Although these techniques have been shown to be effective at enhancing oral bioavailability, the success of these approaches is dependent at times on the specific physicochemical nature of the molecules being studied. Solubilisation technologies such as micellar systems are reliant on the acceptable solubility and compatibility of therapeutic molecules in a limited range of pharmaceutically acceptable excipients, whilst the increasing number of weakly ionisable and neutral molecules entering development constrains the opportunities for salt formation as a method of improving dissolution rate. Furthermore, whilst micronisation increases the dissolution rate of drugs through increased surface area, it does not increase equilibrium solubility. Often for drugs with very low aqueous solubility, the achieved increase in dissolution rate is insufficient to provide adequate enhancement of bioavailability. The potential for increased Van der Waals interactions and electrostatic attraction between ultrafine particles can also act to reduce the effective surface area for dissolution and therefore limit improvements in bioavailability.

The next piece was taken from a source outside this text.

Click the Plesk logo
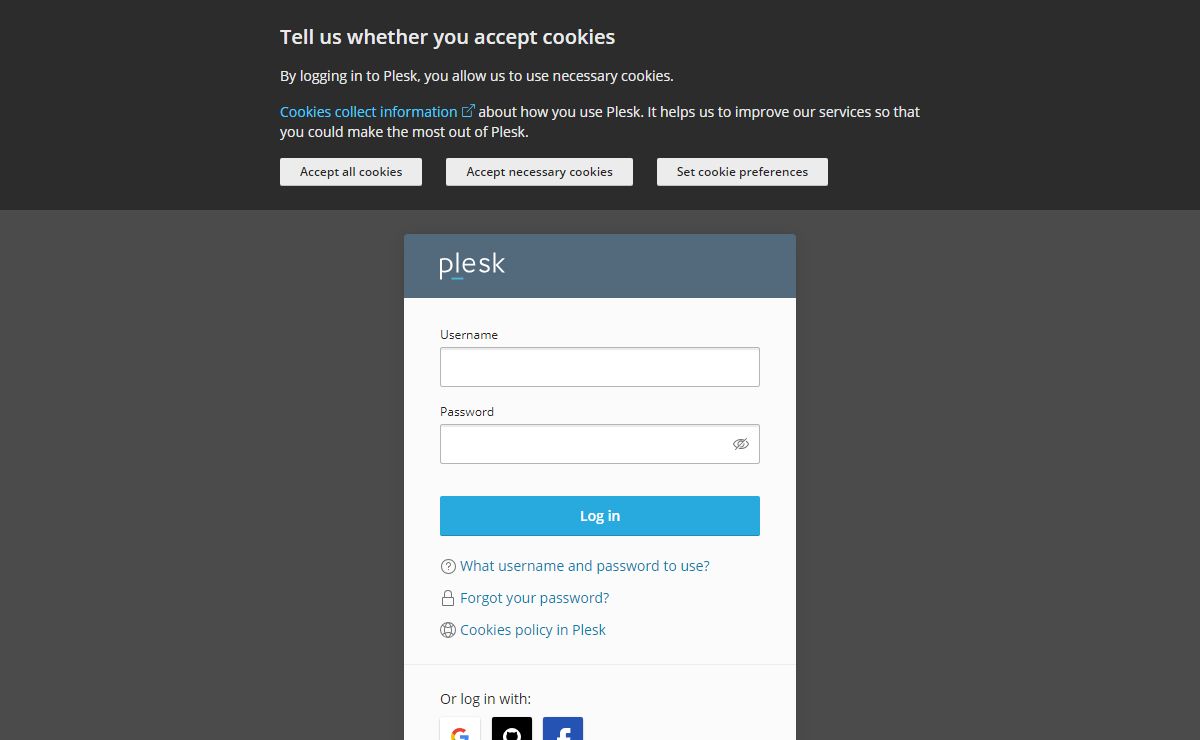The image size is (1200, 740). (472, 266)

Crystal engineering approaches, which can potentially be applied to a wide range of crystalline materials, offer an alternative and potentially fruitful method for improving the solubility, dissolution rate and subsequent bioavailability of poorly soluble drugs. The ability to engineer materials with suitable dissolution characteristics, whilst maintaining suitable physical and chemical stability provides a strong driver for the utilisation of new and existing crystal engineering approaches to drug delivery system design. The challenges of low aqueous solubility provide an ideal situation for the application of crystal engineering techniques for improving bioavailability, whilst also developing stable and robust pharmaceutical products. The potential utility of crystal engineering as an approach for designing efficacious dosage forms for poorly soluble drugs is constantly reviewed and applications, benefits and drawbacks of this strategies are analysed.

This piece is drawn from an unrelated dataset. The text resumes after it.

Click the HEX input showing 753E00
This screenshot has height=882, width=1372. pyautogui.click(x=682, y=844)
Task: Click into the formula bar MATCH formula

Crystal engineering is taken as the design of molecular solids in the broadest sense with the aim of tailoring specific physical or chemical properties, which may be used to manipulate the solubility and/or dissolution rate of the parent molecular components in the crystalline state. At the centre of these available approaches is the need to change surface and molecular assembly in equilibrium with a solution. Consequently, the recent developments in the study of molecular solids and topical issues such as habit modification, polymorphism, solvation, co-crystal formation (particularly, co-crystallisation) and surface modification, can help achieve good success rates and can become an emerging area of strategic importance to the pharmaceutical sector.
The principles of crystal engineering are typically used to control crystal size, shape and crystalline form. Although the primary focus considers the crystalline state, the utility of amorphous materials, and their use in enhancing drug dissolution and bioavailability is also important. The precise control of crystallite size and shape provides notable improvements in the dissolution rate of hydrophobic active pharmaceutical ingredients (APIs).
The crystal and particle engineering strategies have notable potential to strengthen the available methods for addressing problems of low aqueous solubility of drug substances. These methods are applicable not only to molecules of a specific physical and chemical nature, but to a wide range of crystalline materials, although a comprehensive knowledge of drugs at the molecular level is required to determine the appropriate approach to improving solubility and dissolution rate.
The controlled production of ultrafine particles, particularly at sizes below 1 μm is becoming a favoured strategy for the pharmaceutical industry. In addition to the established comminution methods available to the formulator, new and emerging methods of controlled crystallisation provide an opportunity to produce highly pure crystalline drugs with narrow size distribution and desirable morphology. Although there are few disclosed examples of success in human subjects, there is sufficient evidence to demonstrate the potential benefits on dissolution in aqueous environments.
The formation of molecular complexes and co-crystals is becoming increasingly important as an alternative to salt formation, particularly for neutral compounds or those having weakly ionizable groups. Despite lack of precedence in marketed products and concerns about the safety and toxicity of co-crystal forming agents, there is growing interest and activity in this area, which aims to increase the understanding of co-crystal formation and methods of preparation.
Although, with some recent developments in crystal and particle engineering, established approaches such as the use of high-energy amorphous and metastable crystalline forms is still widespread. In particular substantial advancements in methods for isolating metastable crystalline have been achieved since the early days of chloramphenicol palmitate, whilst a greater understanding of the production and stabilisation of amorphous forms is also leading to a revolution in their use.